Ask a Macedonian (to clarify: a resident of RO / fYRO Macedonia), and they’ll tell you that they have no desires on Greek land — the government in Skopje has even signed formal agreements promising to make no claims on Greek Macedonia. They simply want to be permitted to celebrate their own identity, one that dates back to the 680 AD conquest of this region by Slavic tribes. No, perhaps they’re not native to these lands, but the Macedon Kingdom had already fallen to Roman rule long before the Slavs arrived. For Greece to claim the sole right to Macedon heritage, therefore, is to ignore an awful lot that has happened since.
Nevertheless, nationalism is strong in the Balkans — where a bloody history of upheaval and conquest lends itself to sensitivity over precariously defined identities.

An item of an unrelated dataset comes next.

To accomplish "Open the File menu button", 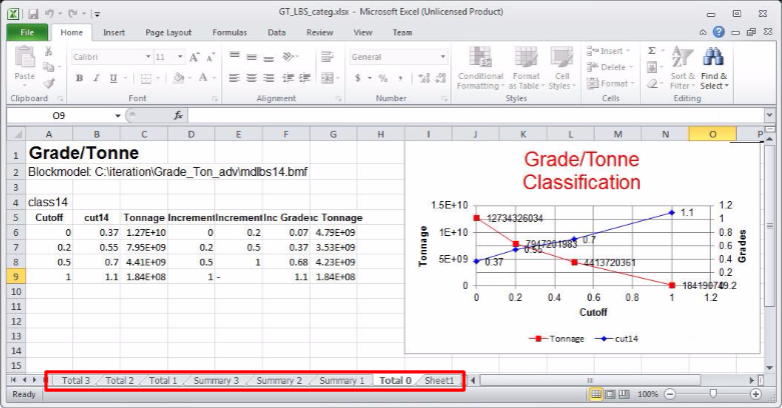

In the case of the Macedonian naming dispute, there would appear to be no truce in sight, and so for the time being at least, the Republic of Macedonia maintains the dubious position of a country that dare not speak its name.
The town of Ohrid in southern Macedonia was a former capital of the Bulgarian Empire (photograph by Darmon Richter)
Sunset over Lake Ohrid (photograph by Darmon Richter)
The Church of Saint Panteleimon, Ohrid, Macedonia (photograph by Darmon Richter)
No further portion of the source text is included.